(Stored items)

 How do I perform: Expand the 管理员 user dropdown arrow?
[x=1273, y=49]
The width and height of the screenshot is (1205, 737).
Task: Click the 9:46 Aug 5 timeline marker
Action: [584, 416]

▸ **WHAT YOU ARE ASKED TO DO**
The records shown above should be given again word for word.

▸ **TASK SOLUTION**
 How do I perform: Expand the 管理员 user dropdown arrow?
[x=1273, y=49]
The width and height of the screenshot is (1205, 737).
Task: Click the 9:46 Aug 5 timeline marker
Action: [584, 416]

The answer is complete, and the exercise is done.